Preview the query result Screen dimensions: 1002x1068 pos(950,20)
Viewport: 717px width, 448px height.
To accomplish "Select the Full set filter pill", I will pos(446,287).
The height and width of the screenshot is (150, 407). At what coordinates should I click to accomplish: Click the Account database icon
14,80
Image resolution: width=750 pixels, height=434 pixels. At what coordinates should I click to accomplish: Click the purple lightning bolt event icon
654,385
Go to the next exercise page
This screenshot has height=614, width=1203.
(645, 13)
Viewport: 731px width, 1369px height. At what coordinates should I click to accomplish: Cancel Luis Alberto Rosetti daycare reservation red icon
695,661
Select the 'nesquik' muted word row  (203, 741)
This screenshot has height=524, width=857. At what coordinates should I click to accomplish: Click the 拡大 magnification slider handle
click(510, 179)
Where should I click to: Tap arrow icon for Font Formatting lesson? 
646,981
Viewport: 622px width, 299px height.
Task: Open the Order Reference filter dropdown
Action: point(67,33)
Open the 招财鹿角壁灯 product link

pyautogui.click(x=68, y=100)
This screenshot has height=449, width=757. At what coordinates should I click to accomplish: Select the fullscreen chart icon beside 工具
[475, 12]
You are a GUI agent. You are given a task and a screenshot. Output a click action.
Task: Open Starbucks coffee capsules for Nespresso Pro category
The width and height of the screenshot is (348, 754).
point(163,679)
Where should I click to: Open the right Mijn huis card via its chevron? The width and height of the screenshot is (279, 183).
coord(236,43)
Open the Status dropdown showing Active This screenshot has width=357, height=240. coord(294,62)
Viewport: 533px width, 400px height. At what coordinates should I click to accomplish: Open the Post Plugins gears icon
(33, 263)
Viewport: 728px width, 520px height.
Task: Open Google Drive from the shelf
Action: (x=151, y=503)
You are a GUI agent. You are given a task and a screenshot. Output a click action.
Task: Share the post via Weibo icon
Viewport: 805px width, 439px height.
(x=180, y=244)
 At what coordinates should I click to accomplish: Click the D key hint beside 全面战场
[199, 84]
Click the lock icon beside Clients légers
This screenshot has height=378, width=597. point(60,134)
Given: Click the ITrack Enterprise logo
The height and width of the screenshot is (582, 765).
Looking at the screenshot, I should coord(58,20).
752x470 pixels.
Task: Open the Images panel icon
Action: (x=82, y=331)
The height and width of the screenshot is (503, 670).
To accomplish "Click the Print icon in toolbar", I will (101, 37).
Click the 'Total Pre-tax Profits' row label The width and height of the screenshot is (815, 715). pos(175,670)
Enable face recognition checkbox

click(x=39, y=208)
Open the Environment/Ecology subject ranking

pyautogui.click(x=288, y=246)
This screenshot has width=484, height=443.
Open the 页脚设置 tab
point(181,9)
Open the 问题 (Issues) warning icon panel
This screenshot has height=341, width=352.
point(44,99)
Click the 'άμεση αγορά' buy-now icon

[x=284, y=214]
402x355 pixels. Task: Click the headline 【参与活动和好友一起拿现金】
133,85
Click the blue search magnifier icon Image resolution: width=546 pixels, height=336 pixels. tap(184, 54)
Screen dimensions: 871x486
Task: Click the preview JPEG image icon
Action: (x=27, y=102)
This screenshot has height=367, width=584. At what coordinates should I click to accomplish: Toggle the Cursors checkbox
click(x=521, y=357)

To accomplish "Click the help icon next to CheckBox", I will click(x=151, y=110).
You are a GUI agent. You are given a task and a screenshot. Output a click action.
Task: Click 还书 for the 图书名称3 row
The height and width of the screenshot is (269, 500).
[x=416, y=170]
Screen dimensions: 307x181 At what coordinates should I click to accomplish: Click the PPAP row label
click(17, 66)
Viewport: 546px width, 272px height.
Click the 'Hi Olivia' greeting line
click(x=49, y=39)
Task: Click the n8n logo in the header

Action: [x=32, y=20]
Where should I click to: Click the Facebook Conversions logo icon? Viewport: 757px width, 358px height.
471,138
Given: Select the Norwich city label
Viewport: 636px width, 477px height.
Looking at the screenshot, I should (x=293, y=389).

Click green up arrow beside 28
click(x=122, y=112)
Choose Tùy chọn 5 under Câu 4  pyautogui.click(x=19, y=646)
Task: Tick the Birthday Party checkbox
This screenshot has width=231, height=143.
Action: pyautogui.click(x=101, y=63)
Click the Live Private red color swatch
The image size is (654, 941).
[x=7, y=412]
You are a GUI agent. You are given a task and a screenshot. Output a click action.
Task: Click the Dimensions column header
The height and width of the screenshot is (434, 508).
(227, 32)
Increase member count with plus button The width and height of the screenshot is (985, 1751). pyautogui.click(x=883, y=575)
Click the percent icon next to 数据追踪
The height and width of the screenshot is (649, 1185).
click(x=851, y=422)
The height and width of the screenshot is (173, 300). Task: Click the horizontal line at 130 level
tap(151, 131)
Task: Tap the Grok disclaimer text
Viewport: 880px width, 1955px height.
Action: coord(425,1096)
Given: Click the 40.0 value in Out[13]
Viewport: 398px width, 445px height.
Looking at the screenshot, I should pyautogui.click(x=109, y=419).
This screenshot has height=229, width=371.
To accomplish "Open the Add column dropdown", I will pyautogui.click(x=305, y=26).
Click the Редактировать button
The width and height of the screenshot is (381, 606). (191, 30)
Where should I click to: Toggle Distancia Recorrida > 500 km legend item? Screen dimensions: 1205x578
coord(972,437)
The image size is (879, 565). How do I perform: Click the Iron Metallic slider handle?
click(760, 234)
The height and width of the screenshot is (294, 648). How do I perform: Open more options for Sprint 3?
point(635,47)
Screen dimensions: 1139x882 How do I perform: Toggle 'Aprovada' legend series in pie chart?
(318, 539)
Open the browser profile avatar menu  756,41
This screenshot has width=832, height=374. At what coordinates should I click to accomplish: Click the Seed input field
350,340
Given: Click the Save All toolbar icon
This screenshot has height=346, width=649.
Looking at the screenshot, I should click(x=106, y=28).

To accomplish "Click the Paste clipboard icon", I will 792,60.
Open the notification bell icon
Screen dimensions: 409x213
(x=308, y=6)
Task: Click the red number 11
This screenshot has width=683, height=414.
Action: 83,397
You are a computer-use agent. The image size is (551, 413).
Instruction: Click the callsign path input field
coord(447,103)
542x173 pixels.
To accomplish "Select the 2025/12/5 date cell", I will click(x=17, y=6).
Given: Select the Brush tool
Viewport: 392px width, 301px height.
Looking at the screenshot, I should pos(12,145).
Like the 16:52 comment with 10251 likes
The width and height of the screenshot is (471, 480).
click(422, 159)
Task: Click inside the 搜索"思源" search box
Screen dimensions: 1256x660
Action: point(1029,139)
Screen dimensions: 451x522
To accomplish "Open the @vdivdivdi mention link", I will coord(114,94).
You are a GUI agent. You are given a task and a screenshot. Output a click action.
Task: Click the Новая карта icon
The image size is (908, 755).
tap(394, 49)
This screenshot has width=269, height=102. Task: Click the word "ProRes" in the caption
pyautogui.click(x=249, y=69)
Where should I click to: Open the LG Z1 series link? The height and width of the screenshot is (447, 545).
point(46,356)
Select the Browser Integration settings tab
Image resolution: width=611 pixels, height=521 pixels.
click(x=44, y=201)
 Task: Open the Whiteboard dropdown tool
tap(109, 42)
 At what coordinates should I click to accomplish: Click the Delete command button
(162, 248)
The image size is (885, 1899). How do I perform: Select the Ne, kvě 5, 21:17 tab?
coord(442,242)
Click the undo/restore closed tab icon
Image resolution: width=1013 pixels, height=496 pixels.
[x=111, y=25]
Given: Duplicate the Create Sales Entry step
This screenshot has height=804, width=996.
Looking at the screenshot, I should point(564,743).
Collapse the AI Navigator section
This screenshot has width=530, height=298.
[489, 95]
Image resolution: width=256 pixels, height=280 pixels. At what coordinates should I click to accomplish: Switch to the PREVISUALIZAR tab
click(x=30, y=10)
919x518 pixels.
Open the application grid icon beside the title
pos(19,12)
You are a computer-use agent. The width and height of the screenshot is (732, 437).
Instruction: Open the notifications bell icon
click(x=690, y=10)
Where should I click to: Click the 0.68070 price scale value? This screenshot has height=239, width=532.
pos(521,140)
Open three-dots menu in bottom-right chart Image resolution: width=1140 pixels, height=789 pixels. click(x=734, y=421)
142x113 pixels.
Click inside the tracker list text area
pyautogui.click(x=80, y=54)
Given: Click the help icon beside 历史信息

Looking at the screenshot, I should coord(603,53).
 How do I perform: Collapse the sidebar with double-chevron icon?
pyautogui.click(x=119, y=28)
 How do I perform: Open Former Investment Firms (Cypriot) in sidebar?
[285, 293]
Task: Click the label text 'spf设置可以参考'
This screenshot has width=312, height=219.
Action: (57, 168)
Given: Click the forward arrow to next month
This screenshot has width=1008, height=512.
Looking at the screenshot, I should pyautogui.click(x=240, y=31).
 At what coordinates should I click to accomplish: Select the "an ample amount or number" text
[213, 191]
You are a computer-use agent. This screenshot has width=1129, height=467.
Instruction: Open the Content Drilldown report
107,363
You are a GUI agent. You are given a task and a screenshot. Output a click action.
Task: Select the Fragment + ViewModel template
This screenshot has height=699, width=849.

### WHAT THE EXERCISE ASKS
Scan the records for the string "toolbar" and show every line that contains it.

### RESPONSE BELOW
To accomplish "Click the Print icon in toolbar", I will (101, 37).
Given: Click the Save All toolbar icon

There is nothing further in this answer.